The effect of constant abuse on a human being cannot be measured; for Ayesha, now she can’t stand a touch, “I once went to a perfume shop in Lahore, I asked him to show me an “itar” and when he applied it on my wrist, I felt as if he is ‘enjoying’ it. My mother was right beside me, but I could not pull my hand away. I had lost my voice, my legs felt weak and I was burning from within. When I go to shops I don’t even let the salesmen make me wear shoes because I am scared they will touch me. I can’t really watch programs with such topics and if I do I end up feeling insulted by all the males (which I know is irrational),”
According to her, her behavior has changed drastically since she told people about her past, “I am bitter and angry all the time. Until I had not told anyone, I was still better but since I have told people, I feel even more frustrated. At times, I don’t think it’s my fault but when things are going against me I always end blaming myself for being quite for such a long period.”
She also told me why hasn’t she settles down yet. She explained, “If only it did not happen I would have been settled (married) by now and studied further. Because of these incidents, I was always of the opinion that I am not a virgin and I will never be accepted as a wife. This had adversely affected my education too,”

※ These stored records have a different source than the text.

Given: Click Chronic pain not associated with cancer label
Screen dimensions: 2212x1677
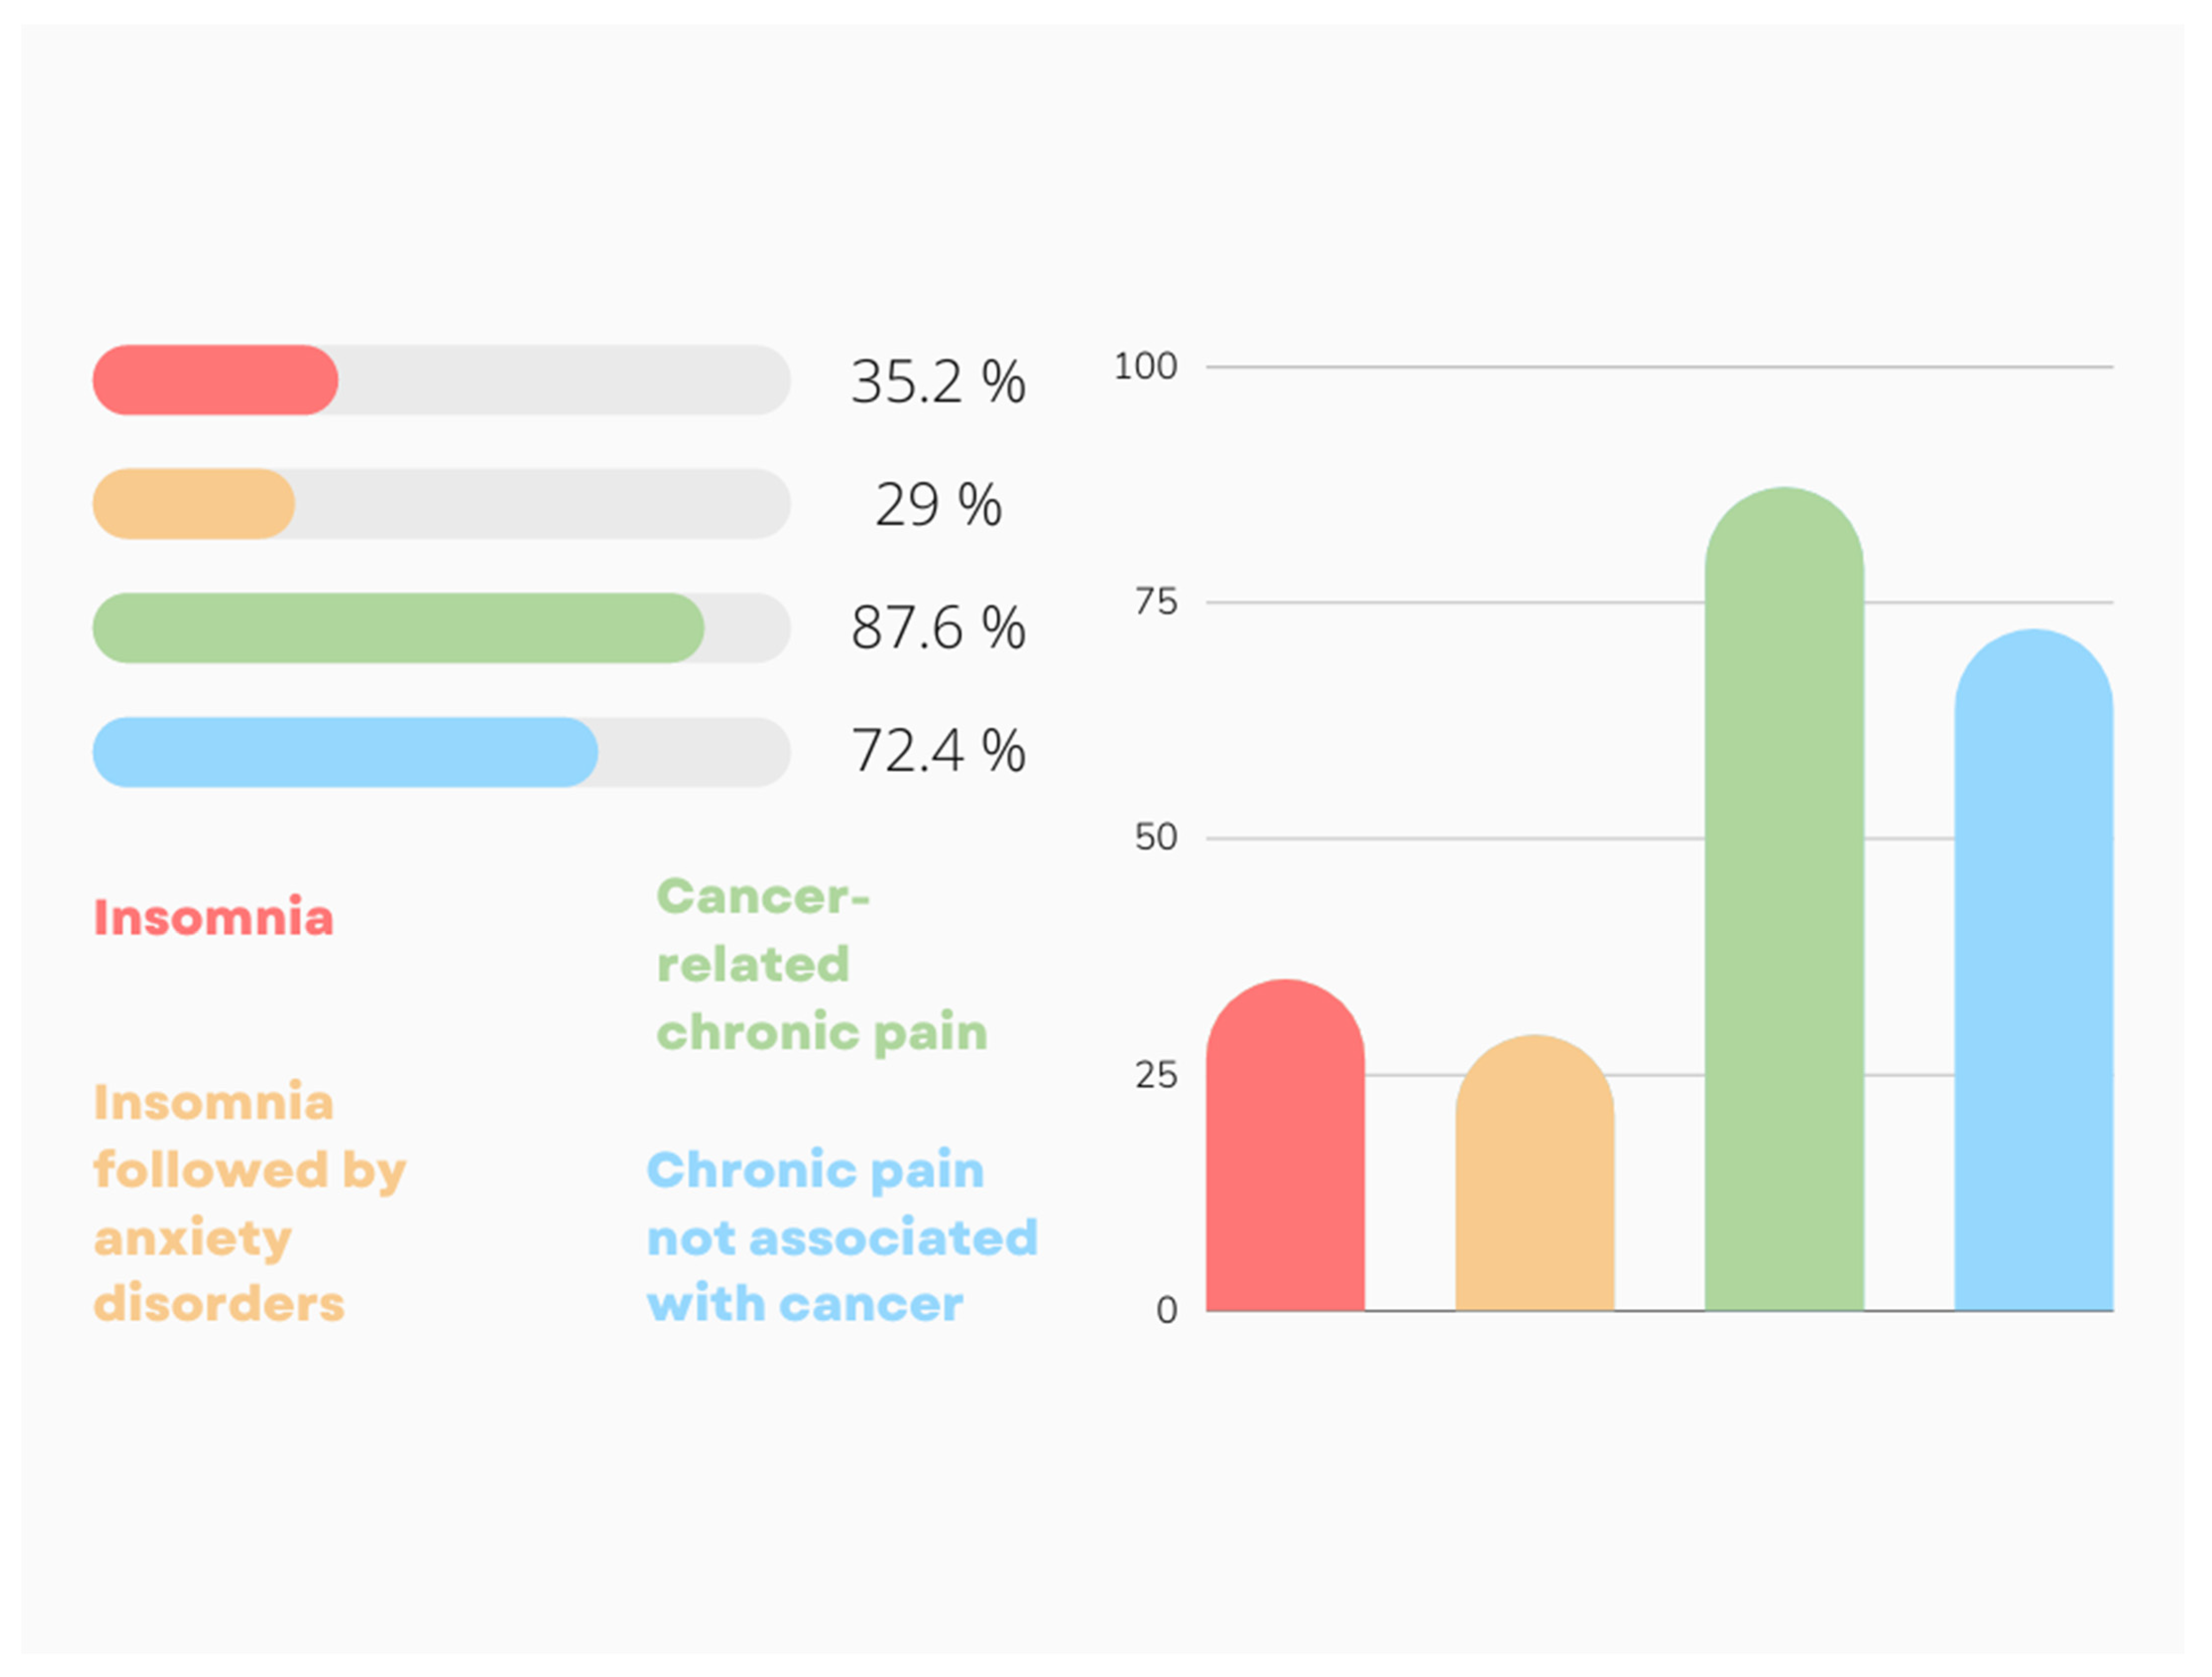Looking at the screenshot, I should [x=841, y=1237].
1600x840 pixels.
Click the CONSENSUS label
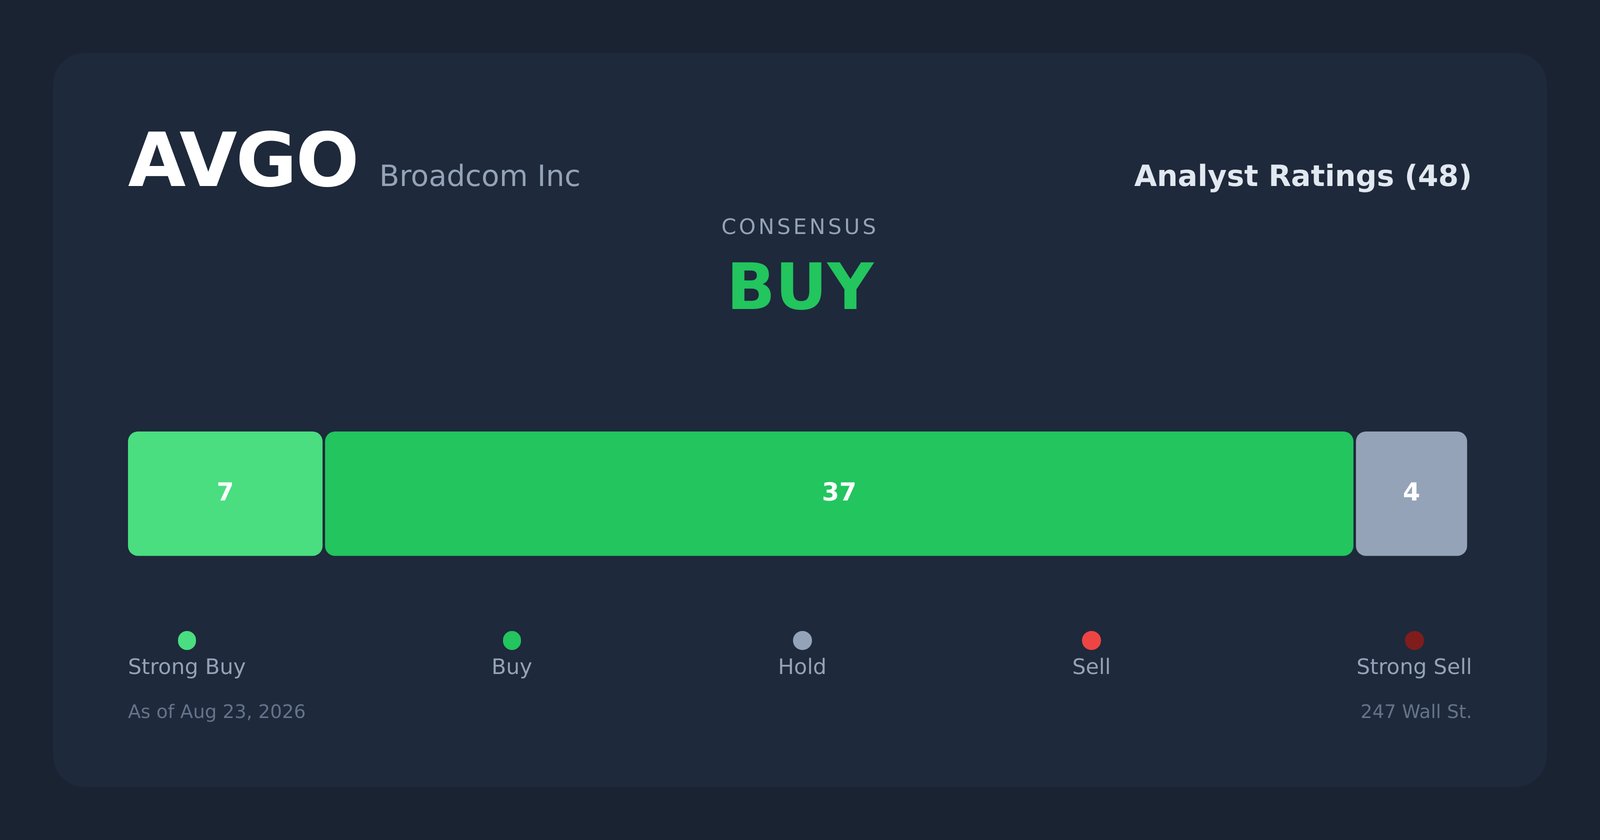point(800,227)
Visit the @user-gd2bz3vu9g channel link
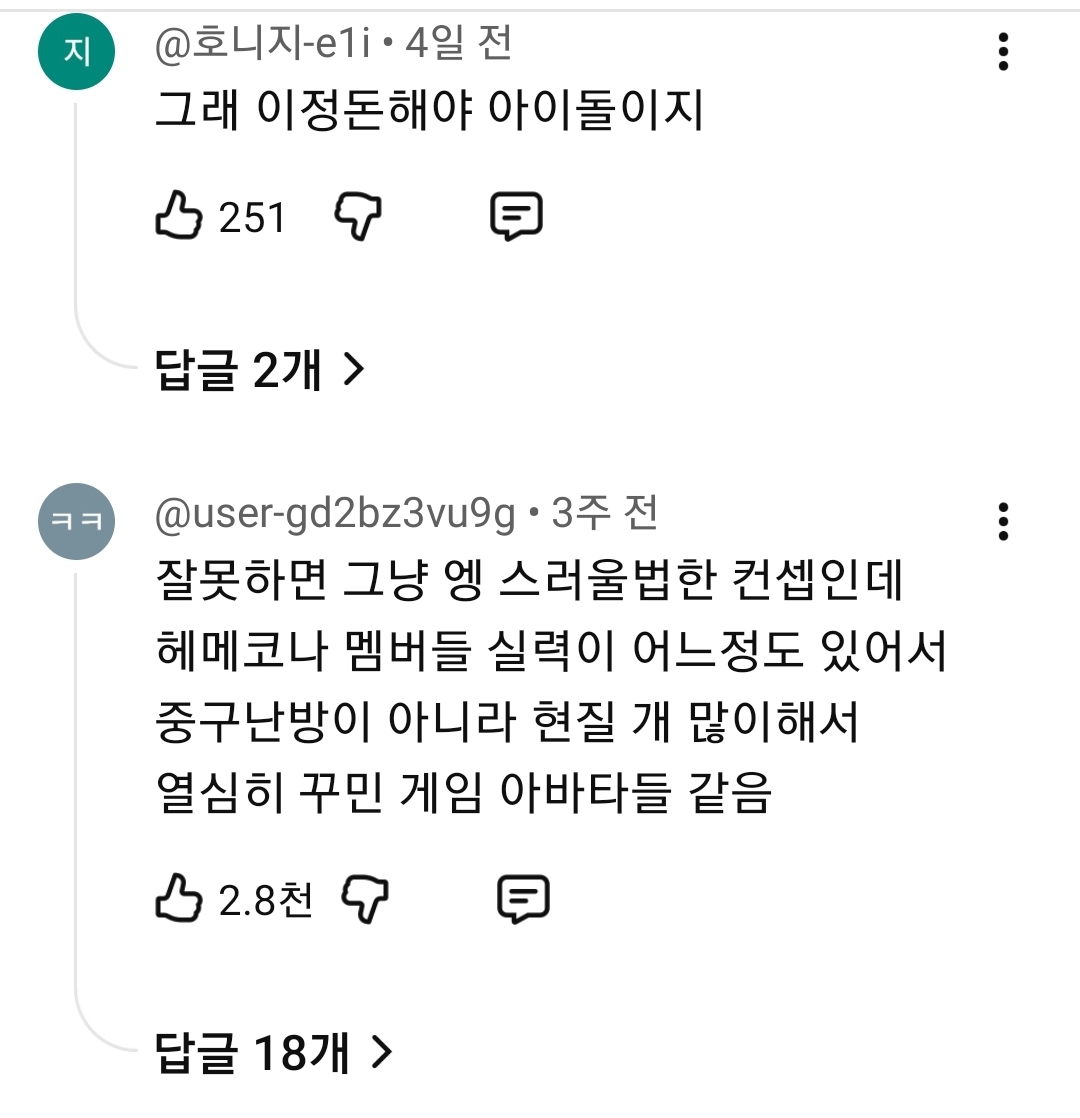The image size is (1080, 1118). pyautogui.click(x=335, y=513)
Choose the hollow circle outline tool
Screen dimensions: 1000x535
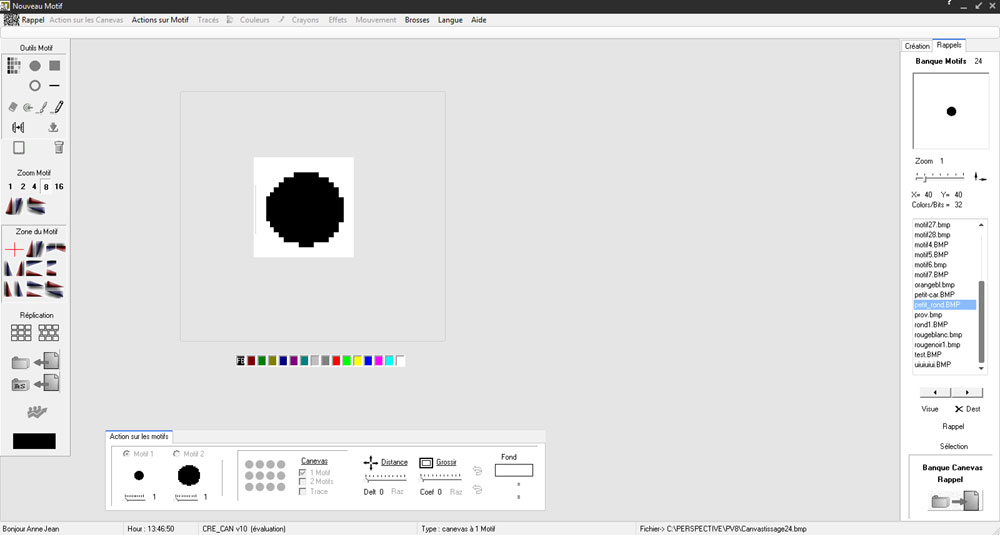pyautogui.click(x=35, y=86)
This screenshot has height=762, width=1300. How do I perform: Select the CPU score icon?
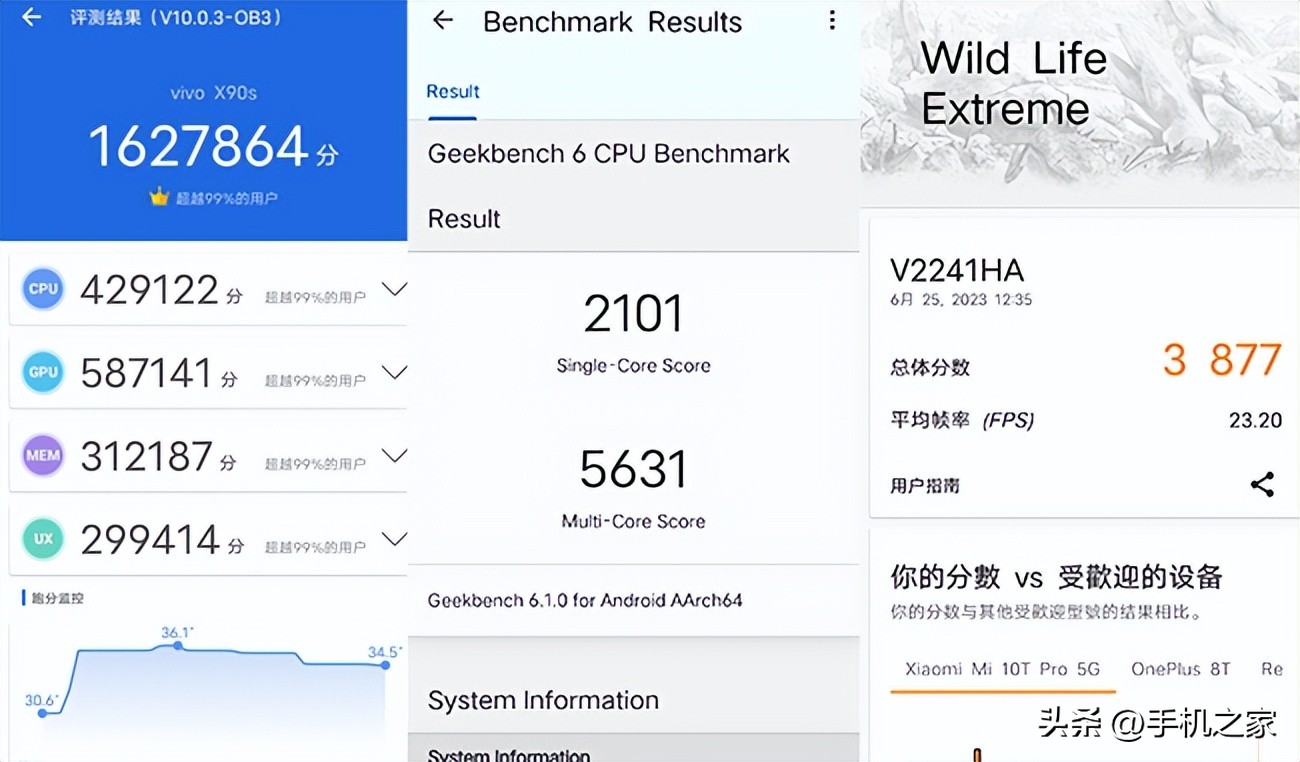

Ayesha believes that kids are their parent’s responsibility and if parents have a baby in the first year of their marriage they are not fit for the job yet, “That child is just out of first nights lust. You need to learn what the world is about and then give birth to a child. NO ONE in the world will protect your child. It can only be done by the parents and they have to teach the kids to say NO if they feel something unpleasant. Parents should start opening up these topics in front of their kids if they want to save the future generation.”